And I shouldn't have to remind you that Spurgeon would fail to meet your stringent and extra-biblical requirements. Spurgeon never attended seminary and was never ordained.


----------



## Wanderer (Feb 12, 2010)

It would be good if those quoting the BCO could give scriptural evidence backing up those positions. The PCA BCO is just our constitution and is a contract between the members on how we agree to organized and run our churches. It is not God prescribed will. Personally, I see no requirement from scripture where someone needs to be ordained in order to preach before a congregation. I think I do a lot of preaching myself, though not before a congregation. And I do not feel the requirement to be ordained to do so. Ordination has to do in the PCA with an examination of the man's credential, and the taking of vows. It is simply the Presbytery giving their stamp of approval of the preacher as of being sound in doctrine, and his promises to hold to the confessions and teachings of the church. Which from my experience is meaning less and less each day, since Presbyteries tend not to hold these men accountable to their promises, and lately the SJC has had to step in a number times in the past few years in order to discipline Presbyteries for not holding the pastors under their charge accountable to their vows. One must ask, if the SJC has to step continuously into a situation where wrong doctrine is being taught because a Presbytery refuses to discipline how many more PCA pastors are teaching contrary to what they promised in their vows in those Presbyteries. Look what it took for the Louisiana Presbytery on the issue of Federal Vision being taught amongst their churches under their oversight? 

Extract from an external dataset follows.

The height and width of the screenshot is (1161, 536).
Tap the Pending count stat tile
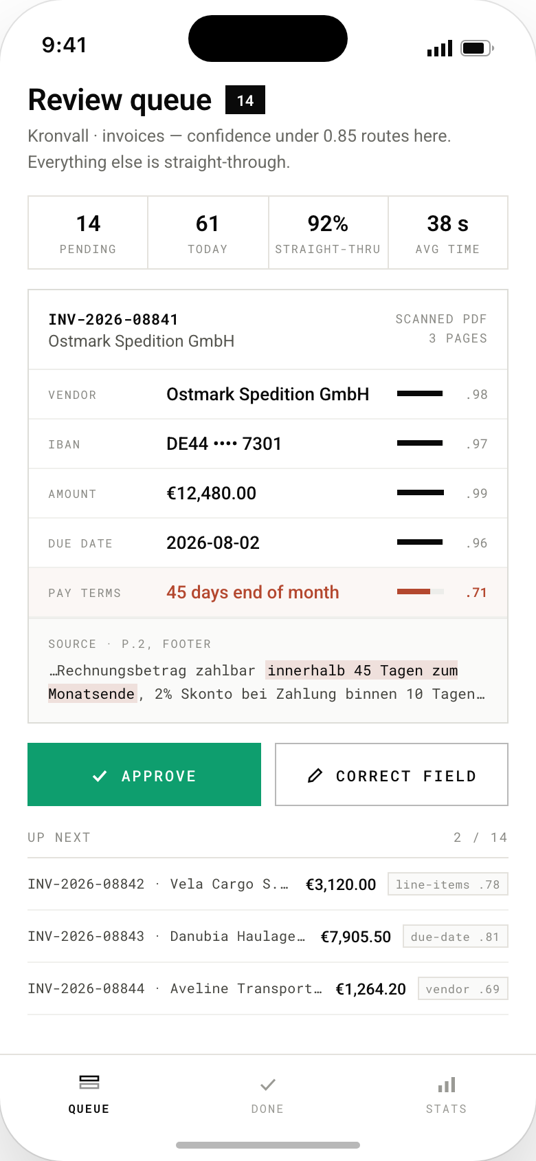[88, 232]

So I think Reformed Churches need to be examining their Pastors more so that wrong doctrine is not taught. But if they choose not to do this, then the ordination thing means nothing, and they might just might to think about doing away with the requirement all together. From where I am in Maryland, PCA church's are starting to look more like Non Dom Community Churches. In fact I know one PCA church that says it is a Community Church, which I believe is a bit deceptive, since Community Church's in my area almost always equates to Non Denominational.


----------



## Kevin (Feb 12, 2010)

Sure, Kris.

BCO 53-6 establishes the right of the session to determine who may preach in their church.

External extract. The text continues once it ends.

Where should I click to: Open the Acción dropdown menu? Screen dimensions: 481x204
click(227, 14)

In practice there is wide variety of practice, that takes into account the local circumstances. A region that has no seminary for 1000+ miles around probably wouldn't even consider the possiblity that pulpit supply would be men that knew greek & hebrew as you posited above.

BCO 22-5 sets the limits for the particular status of "Stated Supply". These are to be "students", "Licentiates", or "RE's". 

Stated supply is a formal ongoing status, that is different from the "occasional supply" that the OP was asking about. However, I cite it since it demonstrates that non-ordained, non-seminary educated (the RE's in most cases) may be long-term, on-going "pastors". If this is so, then how much more may these same men be "occasional supply"?

BCO 4-5 establishes that in the absence of a pastor the session should still gather the congregation on Sunday for the "presenting" & "expounding" of the scriptures. And the "Exhorting OR the reading" of a sermon.

NB that the presenting, expounding & exhorting are all a duty enjoined on a session IN THE ABSENCE of a pastor. They may also elect to read a sermon, but this is not the first or even the primary option given.

The fact that lay preaching (that is, preaching by a non-TE) is a universal practice in every presbytry of the PCA (has anyone heard of an exception?), and that it is practiced in every presbyterian denomination, and that it has been practiced since the earliest days of the C of S, should be sufficient to establish it as an acceptable practice in Presbyterian churches. 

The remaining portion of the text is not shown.